↓

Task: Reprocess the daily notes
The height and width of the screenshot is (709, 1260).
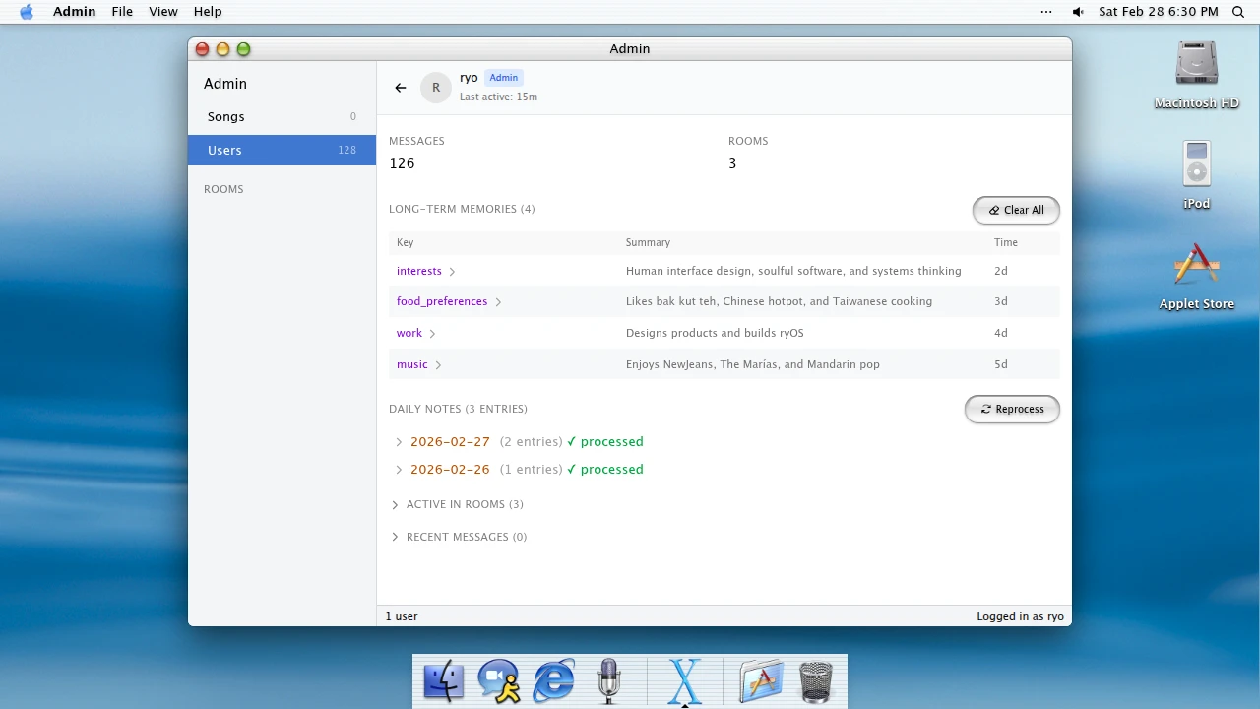Action: pyautogui.click(x=1012, y=409)
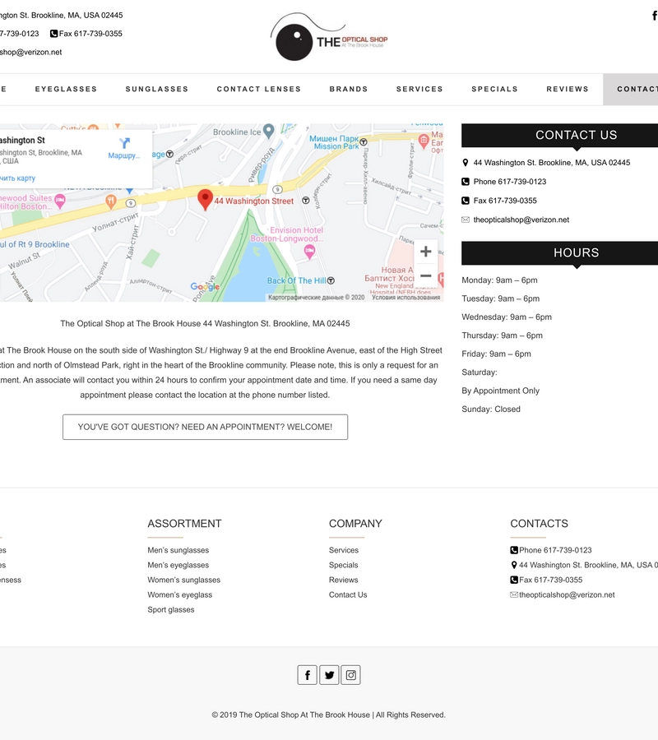
Task: Open Specials link under Company
Action: pos(343,565)
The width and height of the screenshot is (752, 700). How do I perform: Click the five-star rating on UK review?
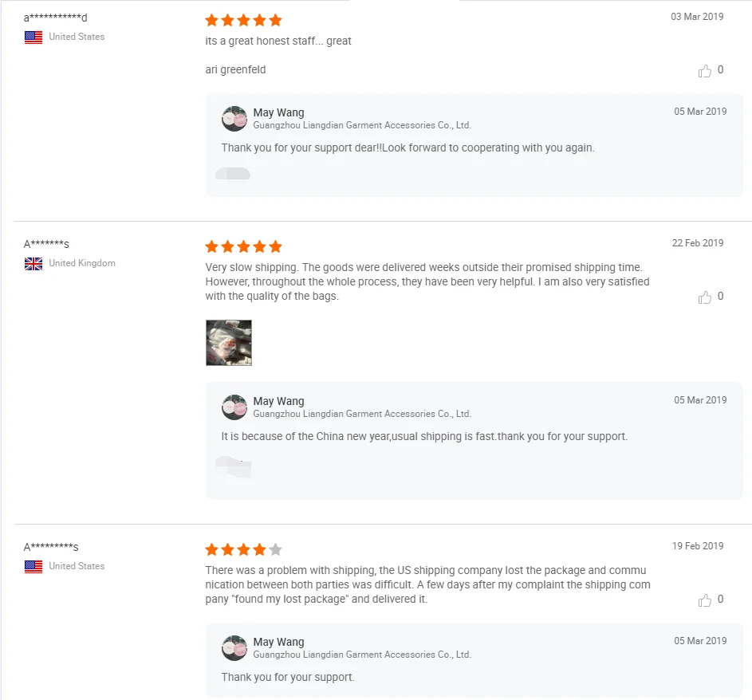pyautogui.click(x=243, y=246)
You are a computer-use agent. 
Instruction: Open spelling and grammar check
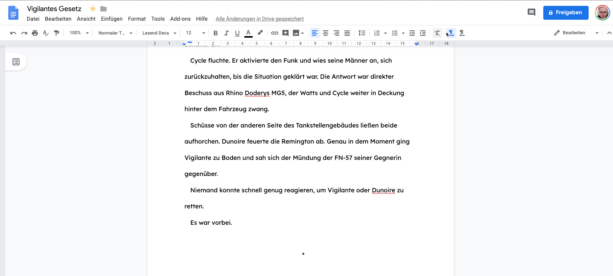tap(46, 33)
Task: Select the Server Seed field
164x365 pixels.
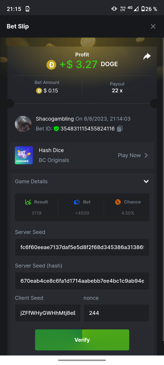Action: [82, 247]
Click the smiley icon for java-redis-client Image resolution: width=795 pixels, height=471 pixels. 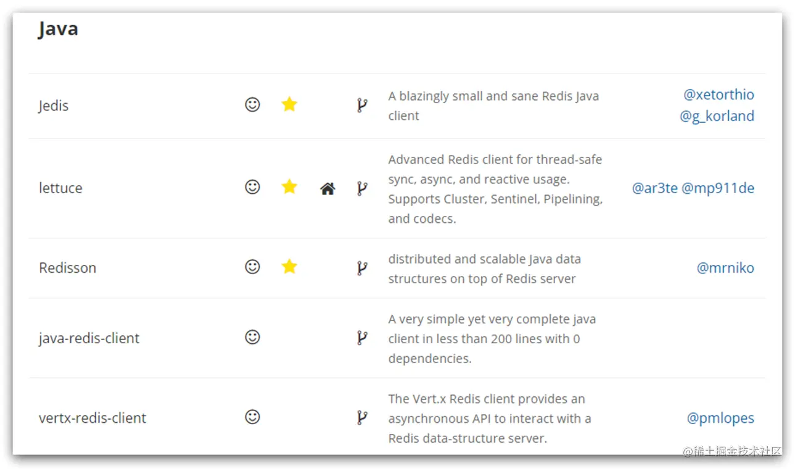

↑

● **Set task**
Copy out every line of the entries above verbatim, omitting all the pictures.

● **Solution to the exercise**
Task: Reprocess the daily notes
The height and width of the screenshot is (709, 1260).
Action: pyautogui.click(x=1012, y=409)
Task: Open Specials link under Company
Action: pos(343,565)
The width and height of the screenshot is (752, 700). How do I perform: Click the five-star rating on UK review?
pyautogui.click(x=243, y=246)
You are a computer-use agent. 
Instruction: Open spelling and grammar check
tap(46, 33)
Task: Select the Server Seed field
164x365 pixels.
Action: [82, 247]
Click the smiley icon for java-redis-client Image resolution: width=795 pixels, height=471 pixels. 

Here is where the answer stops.